Mengenang Fukushima 50, Pahlawan Jepang Tanpa Bintang Jasa
Setelah PLTN Fukushima meledak, ada sekitar 3.000 orang langsung menjauh dan hanya sekitar 50 orang yang kini disebut pahlawan Fukushima 50.
Editor: Dewi Agustina
Saat para pekerja kembali dari misi mereka, Yoshida memuji mereka satu per satu, menggenggam masing-masing tangan dan berkata, "Kamu berhasil!
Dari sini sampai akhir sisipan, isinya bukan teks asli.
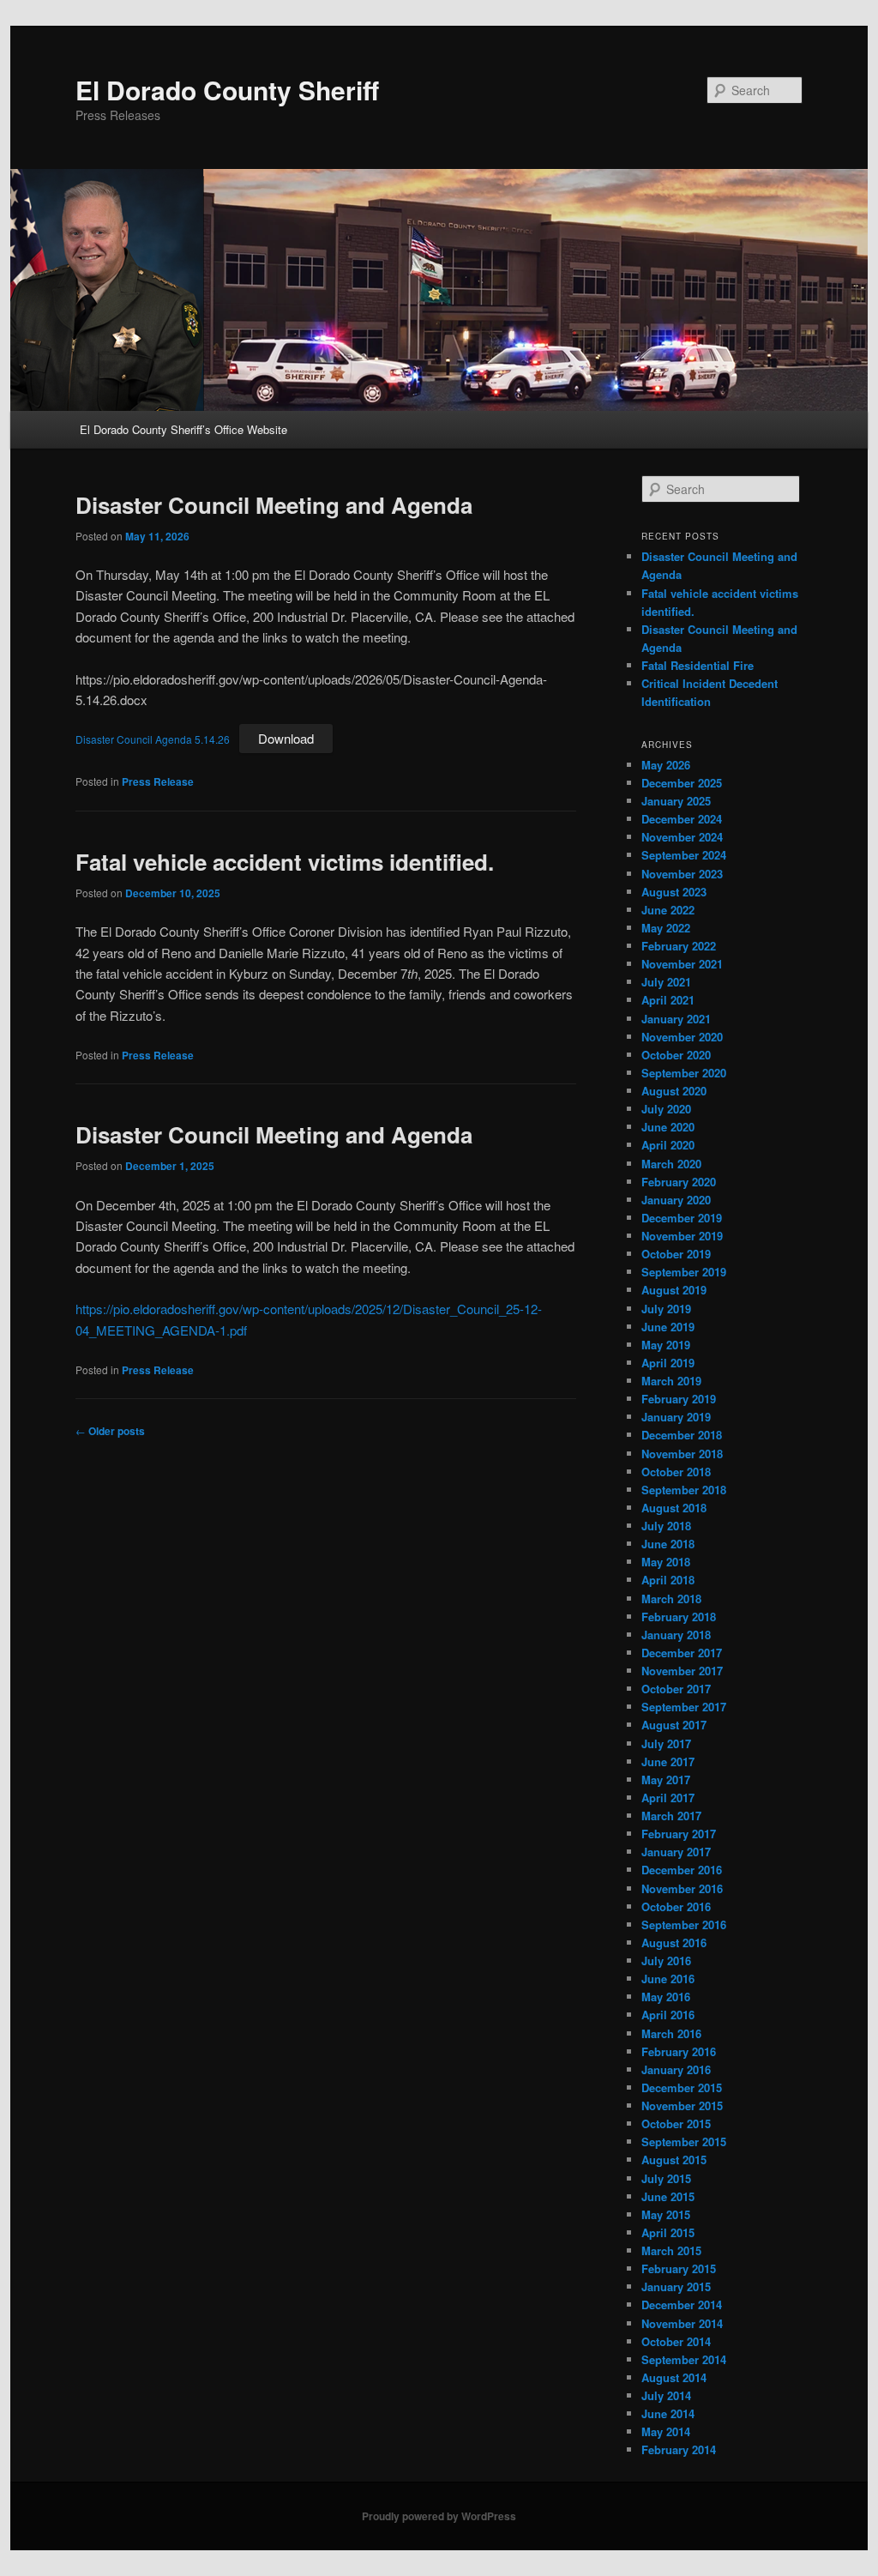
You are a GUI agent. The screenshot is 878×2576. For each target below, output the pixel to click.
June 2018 (668, 1543)
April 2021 (668, 1000)
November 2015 (682, 2105)
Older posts (110, 1431)
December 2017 (681, 1652)
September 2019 (683, 1272)
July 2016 (666, 1960)
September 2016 (683, 1924)
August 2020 (674, 1091)
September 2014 (683, 2359)
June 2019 (668, 1326)
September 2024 (683, 855)
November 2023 (682, 874)
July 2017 (666, 1743)
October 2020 (676, 1055)
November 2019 (682, 1236)
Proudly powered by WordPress (439, 2516)
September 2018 (683, 1489)
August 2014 (674, 2377)
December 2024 (681, 819)
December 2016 (681, 1869)
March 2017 (671, 1815)
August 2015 (674, 2159)
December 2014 (681, 2304)
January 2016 (676, 2069)
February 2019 (678, 1399)
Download (286, 738)
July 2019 (666, 1308)
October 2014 (676, 2341)
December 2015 (681, 2087)
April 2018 (668, 1580)
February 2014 (678, 2449)
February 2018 (678, 1616)
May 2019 (665, 1344)
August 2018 (674, 1507)
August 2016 (674, 1942)
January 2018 (676, 1634)
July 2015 (666, 2178)
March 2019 (671, 1380)
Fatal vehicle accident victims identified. (284, 862)
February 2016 (678, 2051)
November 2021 (682, 964)
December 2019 (681, 1218)
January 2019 (676, 1417)
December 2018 (681, 1435)
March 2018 (671, 1598)
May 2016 (665, 1996)
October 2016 (676, 1906)
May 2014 (665, 2431)
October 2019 (676, 1254)
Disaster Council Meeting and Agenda (273, 505)
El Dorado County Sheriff (227, 89)
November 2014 (682, 2323)
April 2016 (668, 2014)
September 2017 (683, 1706)
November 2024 (682, 837)
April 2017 (668, 1797)
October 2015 (676, 2123)
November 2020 (682, 1037)
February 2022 (678, 946)
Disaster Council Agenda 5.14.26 (152, 739)
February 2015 (678, 2268)
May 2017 (665, 1779)
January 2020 (676, 1199)
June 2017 (668, 1761)
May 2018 (665, 1561)
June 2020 (668, 1127)
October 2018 (676, 1471)
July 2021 (666, 982)
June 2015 (668, 2196)
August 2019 (674, 1290)
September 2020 (683, 1073)
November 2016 (682, 1888)
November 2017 (682, 1670)
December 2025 (681, 783)
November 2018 (682, 1453)
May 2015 (665, 2214)
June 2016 (668, 1978)
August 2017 (674, 1724)
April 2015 (668, 2232)
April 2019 (668, 1362)
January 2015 (676, 2286)
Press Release (158, 781)
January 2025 (676, 801)
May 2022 (665, 928)
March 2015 (671, 2250)
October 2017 (676, 1688)
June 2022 (668, 910)
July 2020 (666, 1109)
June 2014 (668, 2413)
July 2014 (666, 2395)
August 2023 (674, 892)
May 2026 (665, 765)
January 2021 (676, 1018)
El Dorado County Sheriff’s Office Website (183, 429)
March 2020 (671, 1163)
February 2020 (678, 1181)
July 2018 (666, 1525)
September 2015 (683, 2141)
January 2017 (676, 1851)
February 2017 (678, 1833)
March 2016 (671, 2033)
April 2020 (668, 1145)
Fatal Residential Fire (697, 665)
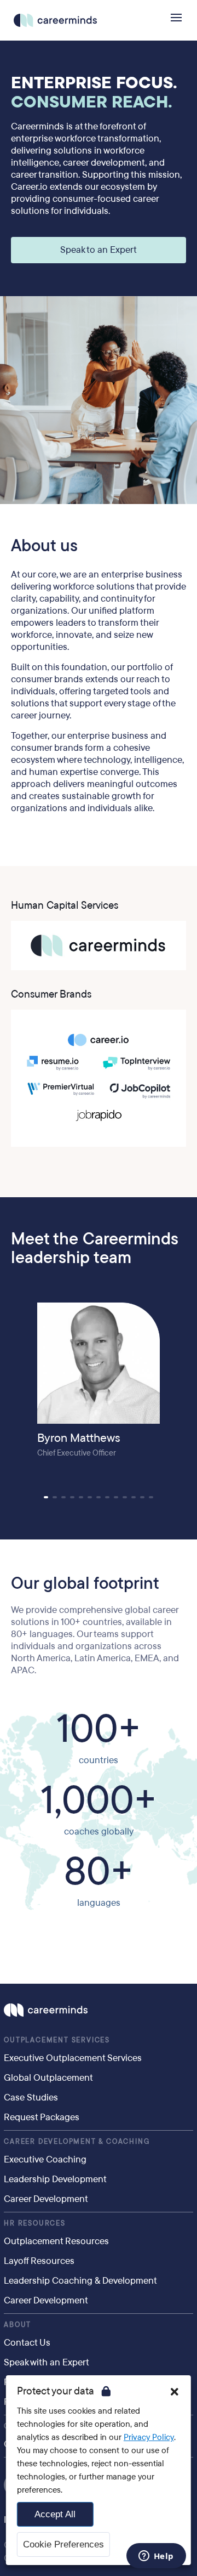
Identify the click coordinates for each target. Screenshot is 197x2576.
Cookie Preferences (63, 2544)
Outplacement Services (57, 2040)
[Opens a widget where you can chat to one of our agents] (156, 2557)
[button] (46, 1497)
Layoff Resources (39, 2261)
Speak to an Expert (98, 250)
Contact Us (27, 2342)
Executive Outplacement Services (73, 2058)
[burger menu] (176, 17)
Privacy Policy (149, 2437)
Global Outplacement (48, 2077)
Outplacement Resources (56, 2241)
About (17, 2324)
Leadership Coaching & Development (80, 2280)
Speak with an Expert (46, 2362)
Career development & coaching (76, 2141)
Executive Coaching (45, 2159)
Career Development (46, 2199)
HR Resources (35, 2223)
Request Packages (41, 2117)
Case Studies (31, 2097)
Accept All (55, 2514)
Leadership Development (55, 2179)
Terima kasih banyak!"
Saat itu Kantor Perdana Menteri melalui Ichiro Takekuro meminta Yoshida menghentikan semprotan air laut ke reaktor nuklir.
Tapi Yoshida menentang keras karena dibutuhkan untuk mendinginkan reaktor dan menghindari bencana yang jauh lebih buruk.
"Apa yang kamu bicarakan?" balas Yoshida dengan marah ke Takekuro.
Yoshida menemukan mandor yang mengawasi operasi pendinginan dan membawanya ke samping. "Dengar," katanya.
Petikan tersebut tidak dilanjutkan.